Kuhn had been a longtime resident of Ridgewood, New Jersey. According to an AP wire story, he partnered in a law firm with Harvey Myerson which subsequently went bankrupt and then sold his New Jersey home and moved to Ponte Vedra Beach, Florida, because his home and other assets were shielded from the bankruptcy.

Kuhn became the Chairman of the Catholic Advisory Board of the Ave Maria Mutual Funds upon the inception of their first mutual fund, Ave Maria Catholic Values Fund, in May 2001. Bowie was a member of the Catholic organization for presidents and CEOs, Legatus, and was influential in chartering the Legatus chapter in Jacksonville, FL. Legatus later memorialized him for his dedication and service to the organization by establishing the "Bowie Kuhn Award for Evangelization".
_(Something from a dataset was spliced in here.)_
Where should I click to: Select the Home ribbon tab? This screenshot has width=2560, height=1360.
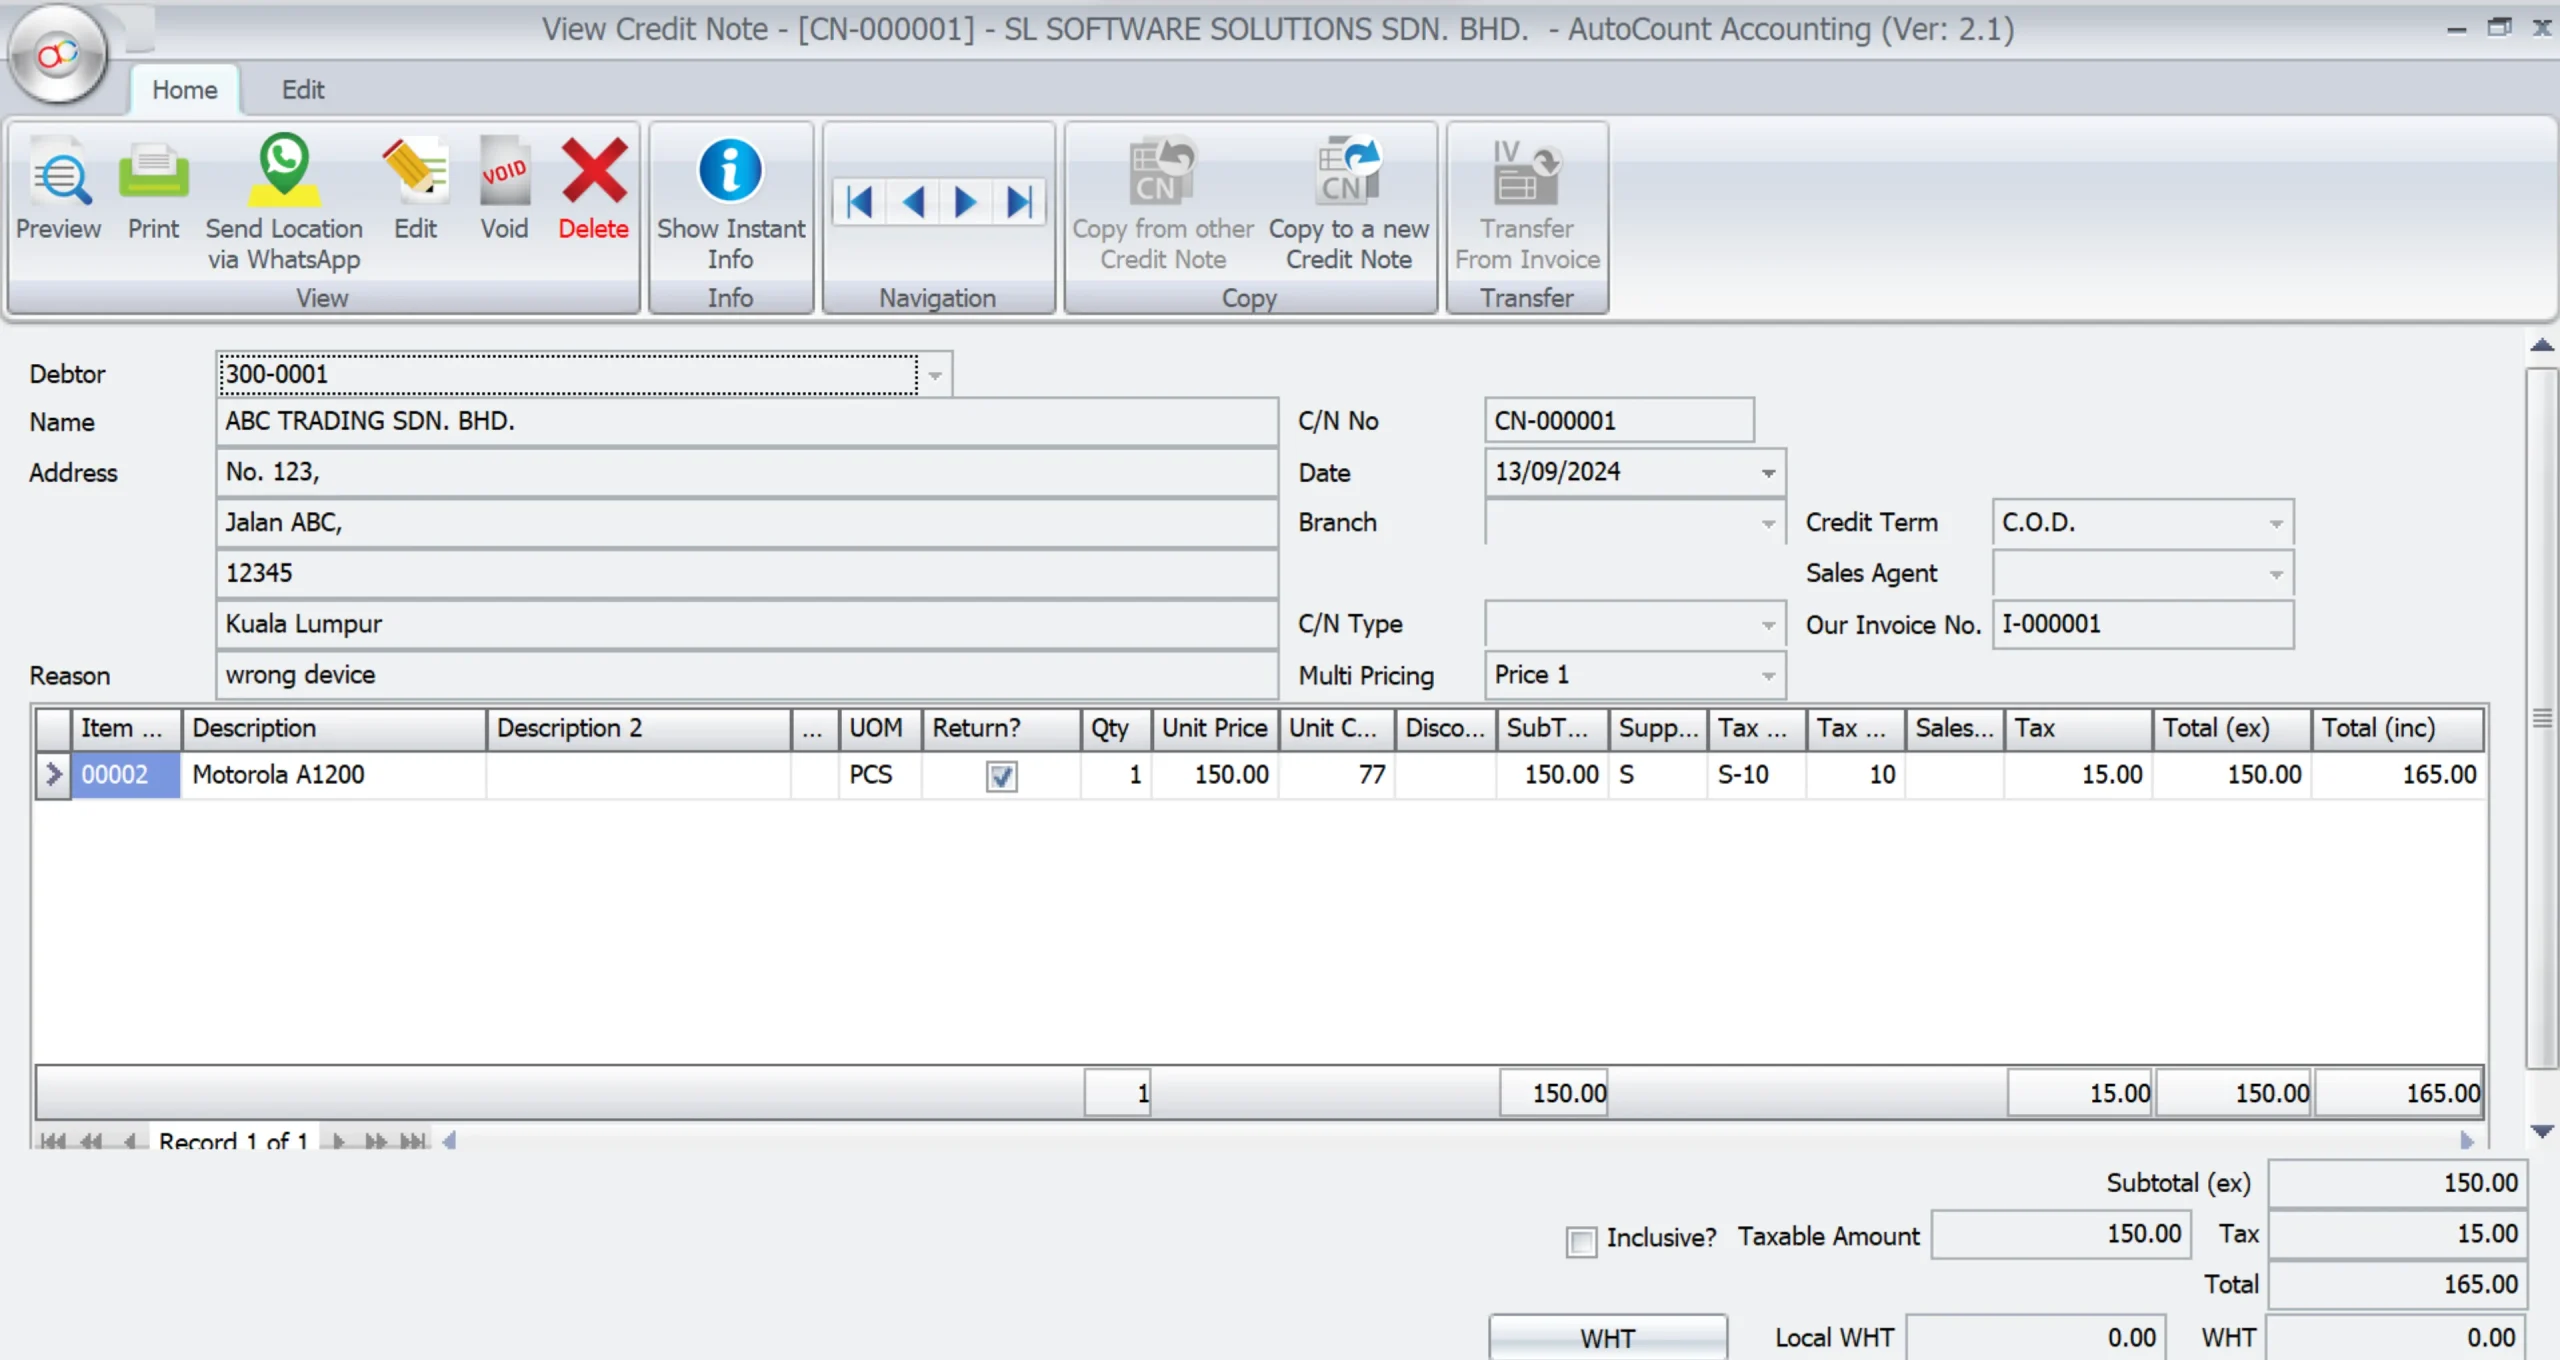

In July 2001, Kuhn appeared on an hour-long episode of The Journey Home, in which he explained the role that his Catholic faith had played in his life and career.

During a telecast of the 2004 World Series, broadcaster Joe Buck announced that just prior to his 78th birthday, Kuhn was scheduled to undergo open-heart surgery. He died on March 15, 2007, at St. Luke's Hospital in Jacksonville, Florida, after being hospitalized for several weeks with pneumonia.

Kuhn was inducted into the Baseball Hall of Fame in 2008, after having been elected by the Veterans Committee nine months after his death.